Every record here must be set down once more, precisely as it reads.
##############################
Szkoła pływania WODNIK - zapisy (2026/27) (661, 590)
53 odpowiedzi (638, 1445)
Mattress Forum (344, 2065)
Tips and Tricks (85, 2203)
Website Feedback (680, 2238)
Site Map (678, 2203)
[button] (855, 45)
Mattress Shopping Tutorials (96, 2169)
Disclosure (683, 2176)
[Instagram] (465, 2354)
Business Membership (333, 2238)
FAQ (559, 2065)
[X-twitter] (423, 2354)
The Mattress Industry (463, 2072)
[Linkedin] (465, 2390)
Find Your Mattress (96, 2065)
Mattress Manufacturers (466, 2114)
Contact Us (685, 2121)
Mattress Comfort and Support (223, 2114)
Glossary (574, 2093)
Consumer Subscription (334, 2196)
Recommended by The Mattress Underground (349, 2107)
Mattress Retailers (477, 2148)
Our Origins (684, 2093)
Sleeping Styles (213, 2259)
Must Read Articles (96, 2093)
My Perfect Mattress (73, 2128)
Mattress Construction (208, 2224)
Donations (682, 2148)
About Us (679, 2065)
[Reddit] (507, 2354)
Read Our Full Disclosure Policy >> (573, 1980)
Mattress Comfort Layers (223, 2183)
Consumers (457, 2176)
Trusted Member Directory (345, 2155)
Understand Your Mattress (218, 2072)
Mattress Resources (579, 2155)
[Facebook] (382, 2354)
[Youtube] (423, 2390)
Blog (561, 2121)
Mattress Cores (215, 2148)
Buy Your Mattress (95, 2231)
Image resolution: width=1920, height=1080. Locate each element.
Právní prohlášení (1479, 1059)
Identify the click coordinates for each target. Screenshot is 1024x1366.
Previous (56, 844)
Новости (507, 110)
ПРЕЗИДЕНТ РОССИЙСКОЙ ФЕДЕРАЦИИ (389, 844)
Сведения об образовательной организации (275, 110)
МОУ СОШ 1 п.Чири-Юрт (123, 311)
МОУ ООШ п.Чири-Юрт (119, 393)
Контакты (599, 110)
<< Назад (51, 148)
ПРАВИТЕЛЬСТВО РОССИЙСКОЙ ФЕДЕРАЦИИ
##############################
- Written solution -
Szkoła pływania WODNIK - zapisy (2026/27) (661, 590)
53 odpowiedzi (638, 1445)
Mattress Forum (344, 2065)
Tips and Tricks (85, 2203)
Website Feedback (680, 2238)
Site Map (678, 2203)
[button] (855, 45)
Mattress Shopping Tutorials (96, 2169)
Disclosure (683, 2176)
[Instagram] (465, 2354)
Business Membership (333, 2238)
FAQ (559, 2065)
[X-twitter] (423, 2354)
The Mattress Industry (463, 2072)
[Linkedin] (465, 2390)
Find Your Mattress (96, 2065)
Mattress Manufacturers (466, 2114)
Contact Us (685, 2121)
Mattress Comfort and Support (223, 2114)
Glossary (574, 2093)
Consumer Subscription (334, 2196)
Recommended by The Mattress Underground (349, 2107)
Mattress Retailers (477, 2148)
Our Origins (684, 2093)
Sleeping Styles (213, 2259)
Must Read Articles (96, 2093)
My Perfect Mattress (73, 2128)
Mattress Construction (208, 2224)
Donations (682, 2148)
About Us (679, 2065)
[Reddit] (507, 2354)
Read Our Full Disclosure Policy >> (573, 1980)
Mattress Comfort Layers (223, 2183)
Consumers (457, 2176)
Trusted Member Directory (345, 2155)
Understand Your Mattress (218, 2072)
Mattress Resources (579, 2155)
[Facebook] (382, 2354)
[Youtube] (423, 2390)
Blog (561, 2121)
Mattress Cores (215, 2148)
Buy Your Mattress (95, 2231)
Image resolution: width=1920, height=1080. Locate each element.
Právní prohlášení (1479, 1059)
Identify the click coordinates for each target. Screenshot is 1024x1366.
Previous (56, 844)
Новости (507, 110)
ПРЕЗИДЕНТ РОССИЙСКОЙ ФЕДЕРАЦИИ (389, 844)
Сведения об образовательной организации (275, 110)
МОУ СОШ 1 п.Чири-Юрт (123, 311)
МОУ ООШ п.Чири-Юрт (119, 393)
Контакты (599, 110)
<< Назад (51, 148)
ПРАВИТЕЛЬСТВО РОССИЙСКОЙ ФЕДЕРАЦИИ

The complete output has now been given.